Dato’ Seri CHEAH Cheng Hye, Co-Chairman and Co-Chief Investment Officer at Value Partners Group, feels China’s Common Prosperity policy will influence the markets over the coming year, he says,
China’s Common Prosperity policy has led to many headlines in 2021, following related crackdowns in areas such as private education services alongside technology platforms offering access to video games, and property developers.
The policy’s primary driver is to raise roughly half the country’s population into the middle classes by 2035, with an income equivalent to that seen in Eastern Europe. That means going from 340 million classified as middle class today out of a population of 1.4 billion, increasing to 500 million by 2025, and 750 million by 2035.

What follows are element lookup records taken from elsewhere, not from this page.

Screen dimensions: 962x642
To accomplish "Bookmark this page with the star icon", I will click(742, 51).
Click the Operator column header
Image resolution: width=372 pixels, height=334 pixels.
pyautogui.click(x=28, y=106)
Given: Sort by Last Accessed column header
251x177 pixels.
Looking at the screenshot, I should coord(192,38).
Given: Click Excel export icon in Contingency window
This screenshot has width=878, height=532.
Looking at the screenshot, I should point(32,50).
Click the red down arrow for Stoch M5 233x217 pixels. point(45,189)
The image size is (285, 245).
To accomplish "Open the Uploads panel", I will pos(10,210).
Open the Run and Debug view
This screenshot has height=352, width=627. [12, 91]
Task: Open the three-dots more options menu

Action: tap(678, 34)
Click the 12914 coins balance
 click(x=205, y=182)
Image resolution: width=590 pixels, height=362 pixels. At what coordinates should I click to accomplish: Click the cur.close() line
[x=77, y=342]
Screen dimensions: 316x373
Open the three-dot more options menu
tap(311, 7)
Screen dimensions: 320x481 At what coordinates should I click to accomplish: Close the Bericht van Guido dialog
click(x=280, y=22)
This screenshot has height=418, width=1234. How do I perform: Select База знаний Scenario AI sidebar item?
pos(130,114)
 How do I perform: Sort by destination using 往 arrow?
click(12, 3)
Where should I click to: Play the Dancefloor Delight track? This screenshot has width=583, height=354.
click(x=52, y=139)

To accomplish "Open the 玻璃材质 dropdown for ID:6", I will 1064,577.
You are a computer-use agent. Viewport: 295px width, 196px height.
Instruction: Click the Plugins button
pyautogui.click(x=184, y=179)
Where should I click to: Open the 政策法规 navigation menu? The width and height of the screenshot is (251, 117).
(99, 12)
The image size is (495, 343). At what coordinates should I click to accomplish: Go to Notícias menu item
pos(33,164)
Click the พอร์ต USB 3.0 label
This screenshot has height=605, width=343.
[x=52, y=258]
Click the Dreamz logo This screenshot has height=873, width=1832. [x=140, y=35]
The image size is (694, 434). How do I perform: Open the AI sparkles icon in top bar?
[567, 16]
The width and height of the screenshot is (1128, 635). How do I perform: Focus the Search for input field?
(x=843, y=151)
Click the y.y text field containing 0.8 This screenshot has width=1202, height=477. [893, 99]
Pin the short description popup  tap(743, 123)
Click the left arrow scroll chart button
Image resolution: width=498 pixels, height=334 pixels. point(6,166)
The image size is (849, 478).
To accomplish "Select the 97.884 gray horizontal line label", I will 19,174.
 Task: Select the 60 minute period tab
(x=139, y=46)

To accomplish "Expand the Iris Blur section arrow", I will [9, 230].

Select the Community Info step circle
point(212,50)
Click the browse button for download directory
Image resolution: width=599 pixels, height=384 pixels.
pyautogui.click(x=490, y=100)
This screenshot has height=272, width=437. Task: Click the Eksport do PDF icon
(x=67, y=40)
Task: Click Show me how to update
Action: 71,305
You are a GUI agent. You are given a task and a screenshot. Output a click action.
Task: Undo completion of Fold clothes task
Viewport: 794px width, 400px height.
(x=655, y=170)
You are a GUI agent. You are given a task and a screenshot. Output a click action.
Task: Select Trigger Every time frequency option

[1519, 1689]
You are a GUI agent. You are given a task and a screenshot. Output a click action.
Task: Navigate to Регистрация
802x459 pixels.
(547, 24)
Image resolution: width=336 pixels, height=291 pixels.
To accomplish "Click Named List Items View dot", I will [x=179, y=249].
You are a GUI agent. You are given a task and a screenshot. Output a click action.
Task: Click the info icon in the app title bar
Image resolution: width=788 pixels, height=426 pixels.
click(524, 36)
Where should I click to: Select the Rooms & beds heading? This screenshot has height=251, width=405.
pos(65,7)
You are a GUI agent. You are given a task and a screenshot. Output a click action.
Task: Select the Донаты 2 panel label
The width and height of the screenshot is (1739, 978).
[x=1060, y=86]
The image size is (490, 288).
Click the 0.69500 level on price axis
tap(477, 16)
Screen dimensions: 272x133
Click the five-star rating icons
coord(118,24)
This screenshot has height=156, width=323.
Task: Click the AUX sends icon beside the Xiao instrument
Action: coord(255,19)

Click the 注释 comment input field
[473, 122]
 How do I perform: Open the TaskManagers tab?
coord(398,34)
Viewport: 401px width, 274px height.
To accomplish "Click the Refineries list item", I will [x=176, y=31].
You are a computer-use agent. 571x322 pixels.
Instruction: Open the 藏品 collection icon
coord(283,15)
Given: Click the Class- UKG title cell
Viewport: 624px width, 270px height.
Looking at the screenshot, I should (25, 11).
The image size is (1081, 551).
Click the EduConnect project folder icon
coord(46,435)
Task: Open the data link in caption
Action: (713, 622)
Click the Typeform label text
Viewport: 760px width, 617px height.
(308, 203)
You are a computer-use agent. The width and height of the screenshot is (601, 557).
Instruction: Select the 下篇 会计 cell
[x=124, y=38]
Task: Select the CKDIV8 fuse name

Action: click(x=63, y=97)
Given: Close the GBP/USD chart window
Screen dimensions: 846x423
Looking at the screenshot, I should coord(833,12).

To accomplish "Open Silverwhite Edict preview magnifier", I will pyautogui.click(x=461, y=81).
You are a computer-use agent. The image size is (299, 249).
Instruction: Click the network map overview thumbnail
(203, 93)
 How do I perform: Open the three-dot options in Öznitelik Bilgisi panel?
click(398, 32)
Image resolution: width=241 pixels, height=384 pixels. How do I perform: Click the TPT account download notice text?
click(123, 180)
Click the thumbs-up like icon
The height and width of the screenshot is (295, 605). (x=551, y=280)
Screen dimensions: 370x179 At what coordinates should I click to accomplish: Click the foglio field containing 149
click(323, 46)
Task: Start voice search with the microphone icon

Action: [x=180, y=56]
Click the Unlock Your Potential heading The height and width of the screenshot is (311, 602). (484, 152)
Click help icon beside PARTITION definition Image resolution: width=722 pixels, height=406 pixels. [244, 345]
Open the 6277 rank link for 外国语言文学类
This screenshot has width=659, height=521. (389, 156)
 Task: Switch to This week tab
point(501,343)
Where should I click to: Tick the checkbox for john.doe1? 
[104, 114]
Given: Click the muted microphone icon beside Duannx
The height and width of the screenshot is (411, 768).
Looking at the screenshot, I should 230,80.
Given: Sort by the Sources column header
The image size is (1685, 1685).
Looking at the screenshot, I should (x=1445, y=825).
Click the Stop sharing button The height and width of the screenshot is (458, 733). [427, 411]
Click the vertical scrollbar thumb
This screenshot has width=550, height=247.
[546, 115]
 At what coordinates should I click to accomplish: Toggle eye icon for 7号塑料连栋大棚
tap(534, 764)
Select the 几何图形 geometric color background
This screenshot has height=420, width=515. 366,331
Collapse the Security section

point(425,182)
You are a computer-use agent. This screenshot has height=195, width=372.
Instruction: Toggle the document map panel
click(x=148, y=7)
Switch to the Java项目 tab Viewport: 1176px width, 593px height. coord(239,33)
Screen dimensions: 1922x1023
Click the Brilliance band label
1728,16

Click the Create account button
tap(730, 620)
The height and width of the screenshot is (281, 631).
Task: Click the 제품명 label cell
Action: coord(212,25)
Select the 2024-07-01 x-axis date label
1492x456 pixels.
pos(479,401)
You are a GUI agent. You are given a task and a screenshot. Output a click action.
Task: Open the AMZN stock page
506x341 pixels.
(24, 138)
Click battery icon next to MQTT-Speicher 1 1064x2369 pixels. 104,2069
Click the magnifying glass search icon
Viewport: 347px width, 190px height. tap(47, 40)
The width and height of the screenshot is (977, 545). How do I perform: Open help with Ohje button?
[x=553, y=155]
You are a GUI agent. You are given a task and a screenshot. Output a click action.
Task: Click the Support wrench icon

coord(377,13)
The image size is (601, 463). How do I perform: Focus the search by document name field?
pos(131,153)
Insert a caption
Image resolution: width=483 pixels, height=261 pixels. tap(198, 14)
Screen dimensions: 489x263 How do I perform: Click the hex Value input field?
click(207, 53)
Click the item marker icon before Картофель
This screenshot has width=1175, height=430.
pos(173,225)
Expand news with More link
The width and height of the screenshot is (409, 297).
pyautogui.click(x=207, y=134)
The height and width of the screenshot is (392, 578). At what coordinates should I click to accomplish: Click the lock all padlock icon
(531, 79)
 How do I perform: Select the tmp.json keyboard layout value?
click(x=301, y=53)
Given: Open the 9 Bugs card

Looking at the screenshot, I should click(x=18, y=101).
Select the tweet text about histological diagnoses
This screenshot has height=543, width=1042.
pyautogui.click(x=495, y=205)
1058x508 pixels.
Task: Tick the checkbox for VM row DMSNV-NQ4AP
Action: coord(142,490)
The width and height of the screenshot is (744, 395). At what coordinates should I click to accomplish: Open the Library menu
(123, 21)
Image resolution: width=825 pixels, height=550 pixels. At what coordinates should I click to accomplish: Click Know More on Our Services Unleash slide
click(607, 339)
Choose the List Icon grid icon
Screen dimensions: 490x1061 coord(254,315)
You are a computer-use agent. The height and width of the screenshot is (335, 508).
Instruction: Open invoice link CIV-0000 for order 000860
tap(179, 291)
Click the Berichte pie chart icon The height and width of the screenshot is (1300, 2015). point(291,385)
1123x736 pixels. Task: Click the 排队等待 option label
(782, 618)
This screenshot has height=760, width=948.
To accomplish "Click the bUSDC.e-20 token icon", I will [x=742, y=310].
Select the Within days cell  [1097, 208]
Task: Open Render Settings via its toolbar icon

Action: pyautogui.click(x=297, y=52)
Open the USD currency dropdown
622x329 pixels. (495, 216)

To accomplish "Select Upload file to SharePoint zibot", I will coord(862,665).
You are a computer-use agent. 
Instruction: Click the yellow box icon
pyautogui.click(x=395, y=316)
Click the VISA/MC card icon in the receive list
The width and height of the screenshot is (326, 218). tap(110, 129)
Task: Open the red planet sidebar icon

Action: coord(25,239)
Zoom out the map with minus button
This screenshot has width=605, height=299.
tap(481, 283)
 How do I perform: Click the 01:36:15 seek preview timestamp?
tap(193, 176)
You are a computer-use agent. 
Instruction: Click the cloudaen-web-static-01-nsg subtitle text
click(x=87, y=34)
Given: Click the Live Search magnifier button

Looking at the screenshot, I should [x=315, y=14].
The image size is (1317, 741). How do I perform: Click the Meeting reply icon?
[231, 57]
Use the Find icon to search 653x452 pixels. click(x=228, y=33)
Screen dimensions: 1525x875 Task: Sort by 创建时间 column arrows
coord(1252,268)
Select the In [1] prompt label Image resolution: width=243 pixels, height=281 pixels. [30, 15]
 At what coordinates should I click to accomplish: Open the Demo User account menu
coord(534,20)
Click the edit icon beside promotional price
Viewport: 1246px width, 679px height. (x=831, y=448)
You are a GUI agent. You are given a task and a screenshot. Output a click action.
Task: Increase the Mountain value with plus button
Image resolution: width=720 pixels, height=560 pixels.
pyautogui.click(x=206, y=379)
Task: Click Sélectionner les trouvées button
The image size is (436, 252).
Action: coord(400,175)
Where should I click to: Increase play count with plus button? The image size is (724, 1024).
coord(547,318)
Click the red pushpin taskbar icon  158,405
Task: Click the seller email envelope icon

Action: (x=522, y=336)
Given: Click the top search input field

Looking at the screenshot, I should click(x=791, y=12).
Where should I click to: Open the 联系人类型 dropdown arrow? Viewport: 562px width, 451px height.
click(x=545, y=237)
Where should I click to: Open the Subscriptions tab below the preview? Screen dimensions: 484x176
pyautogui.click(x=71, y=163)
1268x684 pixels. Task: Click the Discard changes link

In a presentation at the NextChina 2021 Conference Dato’ Seri CHEAH stated that: “The reality of Common Prosperity is that it is mainly about long-term structural reforms. President Xi himself stated it will take decades for Common Prosperity to be achieved.”
The chief risk to Common Prosperity lies in property and related services, together accounting for some 20-25% of the Chinese economy. Over-regulation when trying to “tame the monster” could trigger social and financial instability.
However, other factors point to a successful outcome of the policy, such as the roughly 9 million college graduates annually, many specialised in STEM subjects (science, technology, engineering, mathematics).
“This is a very important reason why there is so much optimism within China that the Common Prosperity program, despite all the hassles, all the problems can eventually or largely succeed possibly by 2035. This large pool of skilled and young talent, to some extent, offset the declining birth rate and gives China the opportunity to move up the technology ladder, the skill level.”